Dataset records
= = = = =
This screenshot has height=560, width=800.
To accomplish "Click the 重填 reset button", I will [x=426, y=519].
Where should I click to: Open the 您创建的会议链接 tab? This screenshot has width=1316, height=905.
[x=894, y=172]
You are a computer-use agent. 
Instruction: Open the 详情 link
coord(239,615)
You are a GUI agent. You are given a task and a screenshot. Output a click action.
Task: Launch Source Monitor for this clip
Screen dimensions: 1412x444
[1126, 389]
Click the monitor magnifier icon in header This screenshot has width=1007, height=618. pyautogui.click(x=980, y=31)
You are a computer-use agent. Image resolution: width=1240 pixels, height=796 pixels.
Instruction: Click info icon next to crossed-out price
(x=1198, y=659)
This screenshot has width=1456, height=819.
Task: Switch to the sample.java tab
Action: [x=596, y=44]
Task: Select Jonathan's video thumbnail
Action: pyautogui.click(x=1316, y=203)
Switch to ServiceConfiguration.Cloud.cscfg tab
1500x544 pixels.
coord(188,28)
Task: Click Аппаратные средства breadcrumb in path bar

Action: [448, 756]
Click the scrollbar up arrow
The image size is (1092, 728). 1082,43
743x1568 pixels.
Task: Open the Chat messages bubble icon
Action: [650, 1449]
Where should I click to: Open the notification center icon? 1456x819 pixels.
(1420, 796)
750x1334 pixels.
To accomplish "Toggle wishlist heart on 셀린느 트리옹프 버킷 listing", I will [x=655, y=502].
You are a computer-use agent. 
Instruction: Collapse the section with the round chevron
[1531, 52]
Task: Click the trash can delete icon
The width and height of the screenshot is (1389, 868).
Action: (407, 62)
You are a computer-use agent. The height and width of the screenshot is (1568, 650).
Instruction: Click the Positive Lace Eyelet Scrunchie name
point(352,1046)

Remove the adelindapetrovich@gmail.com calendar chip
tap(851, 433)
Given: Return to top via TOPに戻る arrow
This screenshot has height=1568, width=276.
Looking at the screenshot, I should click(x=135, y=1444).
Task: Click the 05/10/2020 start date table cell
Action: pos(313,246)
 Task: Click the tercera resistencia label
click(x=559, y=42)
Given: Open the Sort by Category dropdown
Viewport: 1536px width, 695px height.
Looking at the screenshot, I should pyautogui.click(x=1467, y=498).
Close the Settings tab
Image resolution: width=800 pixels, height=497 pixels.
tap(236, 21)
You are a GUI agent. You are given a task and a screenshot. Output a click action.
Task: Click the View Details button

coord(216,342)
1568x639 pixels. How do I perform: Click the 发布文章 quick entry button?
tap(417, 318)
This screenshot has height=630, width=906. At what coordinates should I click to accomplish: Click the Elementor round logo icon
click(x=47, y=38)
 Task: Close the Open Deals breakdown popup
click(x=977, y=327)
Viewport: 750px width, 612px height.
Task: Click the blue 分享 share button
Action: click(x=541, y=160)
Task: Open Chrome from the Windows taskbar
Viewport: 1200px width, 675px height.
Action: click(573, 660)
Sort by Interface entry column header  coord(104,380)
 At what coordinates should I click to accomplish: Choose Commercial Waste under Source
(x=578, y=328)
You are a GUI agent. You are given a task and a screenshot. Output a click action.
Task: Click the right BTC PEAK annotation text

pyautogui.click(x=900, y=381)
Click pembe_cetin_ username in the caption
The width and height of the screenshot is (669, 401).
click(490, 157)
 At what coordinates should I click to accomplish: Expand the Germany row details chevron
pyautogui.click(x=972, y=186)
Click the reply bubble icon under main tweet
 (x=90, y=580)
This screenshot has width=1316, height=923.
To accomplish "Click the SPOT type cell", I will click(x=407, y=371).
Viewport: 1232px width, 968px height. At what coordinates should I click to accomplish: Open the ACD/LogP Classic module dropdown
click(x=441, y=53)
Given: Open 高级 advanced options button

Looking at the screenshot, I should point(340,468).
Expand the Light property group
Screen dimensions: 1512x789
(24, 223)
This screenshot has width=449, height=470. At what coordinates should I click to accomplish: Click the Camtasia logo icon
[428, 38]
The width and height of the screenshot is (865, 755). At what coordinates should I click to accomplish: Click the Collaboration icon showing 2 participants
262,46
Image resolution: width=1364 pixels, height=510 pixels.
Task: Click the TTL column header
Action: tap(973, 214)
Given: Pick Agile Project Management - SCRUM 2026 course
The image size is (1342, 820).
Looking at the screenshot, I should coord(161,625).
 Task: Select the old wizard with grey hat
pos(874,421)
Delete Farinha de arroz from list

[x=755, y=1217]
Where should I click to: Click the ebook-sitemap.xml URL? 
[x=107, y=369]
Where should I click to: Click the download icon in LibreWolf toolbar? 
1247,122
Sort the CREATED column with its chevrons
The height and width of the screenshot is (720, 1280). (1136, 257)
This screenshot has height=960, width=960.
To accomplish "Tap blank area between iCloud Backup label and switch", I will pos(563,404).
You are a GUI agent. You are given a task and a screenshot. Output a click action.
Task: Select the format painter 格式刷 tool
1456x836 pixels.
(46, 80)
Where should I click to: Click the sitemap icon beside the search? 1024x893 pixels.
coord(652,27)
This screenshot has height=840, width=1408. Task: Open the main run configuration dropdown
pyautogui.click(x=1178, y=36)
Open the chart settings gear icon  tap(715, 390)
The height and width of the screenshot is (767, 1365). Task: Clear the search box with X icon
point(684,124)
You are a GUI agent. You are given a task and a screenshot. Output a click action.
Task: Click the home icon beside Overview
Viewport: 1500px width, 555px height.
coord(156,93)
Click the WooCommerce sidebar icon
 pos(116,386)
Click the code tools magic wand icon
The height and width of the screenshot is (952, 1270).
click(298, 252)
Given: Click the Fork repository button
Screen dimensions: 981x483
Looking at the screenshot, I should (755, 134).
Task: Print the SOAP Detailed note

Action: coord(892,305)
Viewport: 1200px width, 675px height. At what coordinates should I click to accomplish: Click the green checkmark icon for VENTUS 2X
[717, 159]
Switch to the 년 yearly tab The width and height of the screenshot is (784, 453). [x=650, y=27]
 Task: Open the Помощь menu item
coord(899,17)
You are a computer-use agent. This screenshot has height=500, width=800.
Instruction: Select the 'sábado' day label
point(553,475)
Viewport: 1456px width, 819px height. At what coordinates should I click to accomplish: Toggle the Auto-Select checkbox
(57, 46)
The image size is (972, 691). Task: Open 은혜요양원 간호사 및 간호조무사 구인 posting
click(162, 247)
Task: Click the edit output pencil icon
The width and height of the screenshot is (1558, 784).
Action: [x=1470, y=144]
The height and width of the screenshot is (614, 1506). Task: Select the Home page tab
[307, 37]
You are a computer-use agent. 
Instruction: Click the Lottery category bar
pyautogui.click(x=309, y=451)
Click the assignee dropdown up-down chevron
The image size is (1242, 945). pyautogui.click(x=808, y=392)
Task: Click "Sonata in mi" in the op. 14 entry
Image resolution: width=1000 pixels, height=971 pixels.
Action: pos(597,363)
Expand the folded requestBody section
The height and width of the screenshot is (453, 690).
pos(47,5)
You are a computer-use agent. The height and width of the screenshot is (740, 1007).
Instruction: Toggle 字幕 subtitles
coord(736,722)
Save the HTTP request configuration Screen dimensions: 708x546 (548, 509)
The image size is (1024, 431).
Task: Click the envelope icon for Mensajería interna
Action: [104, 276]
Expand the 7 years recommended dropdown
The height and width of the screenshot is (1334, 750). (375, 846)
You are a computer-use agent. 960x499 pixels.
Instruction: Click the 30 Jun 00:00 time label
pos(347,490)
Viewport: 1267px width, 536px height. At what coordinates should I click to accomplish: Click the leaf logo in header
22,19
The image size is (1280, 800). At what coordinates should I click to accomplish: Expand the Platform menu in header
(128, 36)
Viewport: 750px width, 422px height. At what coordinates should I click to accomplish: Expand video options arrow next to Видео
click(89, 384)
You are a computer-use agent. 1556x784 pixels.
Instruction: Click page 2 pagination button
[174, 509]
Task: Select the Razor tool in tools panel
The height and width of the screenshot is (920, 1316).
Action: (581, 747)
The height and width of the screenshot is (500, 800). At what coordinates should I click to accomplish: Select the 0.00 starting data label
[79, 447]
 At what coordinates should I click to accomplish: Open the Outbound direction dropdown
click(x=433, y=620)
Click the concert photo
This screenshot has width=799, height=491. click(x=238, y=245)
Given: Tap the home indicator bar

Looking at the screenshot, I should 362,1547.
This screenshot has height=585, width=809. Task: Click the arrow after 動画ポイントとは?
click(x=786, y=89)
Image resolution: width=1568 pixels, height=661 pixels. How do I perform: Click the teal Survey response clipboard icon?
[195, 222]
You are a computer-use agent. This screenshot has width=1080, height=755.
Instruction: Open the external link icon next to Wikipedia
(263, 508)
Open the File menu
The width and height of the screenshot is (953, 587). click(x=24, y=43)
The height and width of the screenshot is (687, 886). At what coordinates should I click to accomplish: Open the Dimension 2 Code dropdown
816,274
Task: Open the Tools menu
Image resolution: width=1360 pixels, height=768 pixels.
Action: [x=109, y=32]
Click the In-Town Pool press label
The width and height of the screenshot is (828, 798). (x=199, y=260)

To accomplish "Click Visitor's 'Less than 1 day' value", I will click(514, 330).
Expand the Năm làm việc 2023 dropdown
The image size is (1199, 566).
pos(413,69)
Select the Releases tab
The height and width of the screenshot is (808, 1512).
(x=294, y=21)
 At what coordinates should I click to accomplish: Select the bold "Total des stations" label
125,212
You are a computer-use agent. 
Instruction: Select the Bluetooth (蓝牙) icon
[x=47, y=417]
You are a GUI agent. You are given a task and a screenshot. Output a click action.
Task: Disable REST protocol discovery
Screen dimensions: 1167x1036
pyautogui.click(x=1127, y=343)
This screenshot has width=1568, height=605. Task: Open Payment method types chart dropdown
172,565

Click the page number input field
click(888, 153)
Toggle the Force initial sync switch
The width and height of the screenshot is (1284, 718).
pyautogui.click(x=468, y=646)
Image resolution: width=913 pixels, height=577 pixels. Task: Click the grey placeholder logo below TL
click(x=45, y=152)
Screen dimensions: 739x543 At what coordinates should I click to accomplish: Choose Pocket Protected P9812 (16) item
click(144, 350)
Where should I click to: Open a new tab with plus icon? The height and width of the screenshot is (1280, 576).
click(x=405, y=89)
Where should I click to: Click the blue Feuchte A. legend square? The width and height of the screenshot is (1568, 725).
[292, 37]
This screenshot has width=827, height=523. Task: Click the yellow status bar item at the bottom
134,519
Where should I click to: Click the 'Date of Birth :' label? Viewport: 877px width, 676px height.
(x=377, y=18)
= = = = =
Could you convert the part of the data that opens with the line containing "Close the Settings tab" and closes with the line containing "(x=578, y=328)" into a Markdown table with the columns Row and Line, numbering each row and omitting blank lines?

| Row | Line |
|---|---|
| 1 | Close the Settings tab |
| 2 | Image resolution: width=800 pixels, height=497 pixels. |
| 3 | tap(236, 21) |
| 4 | You are a GUI agent. You are given a task and a screenshot. Output a click action. |
| 5 | Task: Click the View Details button |
| 6 | coord(216,342) |
| 7 | 1568x639 pixels. How do I perform: Click the 发布文章 quick entry button? |
| 8 | tap(417, 318) |
| 9 | This screenshot has height=630, width=906. At what coordinates should I click to accomplish: Click the Elementor round logo icon |
| 10 | click(x=47, y=38) |
| 11 |  Task: Close the Open Deals breakdown popup |
| 12 | click(x=977, y=327) |
| 13 | Viewport: 750px width, 612px height. |
| 14 | Task: Click the blue 分享 share button |
| 15 | Action: click(x=541, y=160) |
| 16 | Task: Open Chrome from the Windows taskbar |
| 17 | Viewport: 1200px width, 675px height. |
| 18 | Action: click(573, 660) |
| 19 | Sort by Interface entry column header  coord(104,380) |
| 20 |  At what coordinates should I click to accomplish: Choose Commercial Waste under Source |
| 21 | (x=578, y=328) |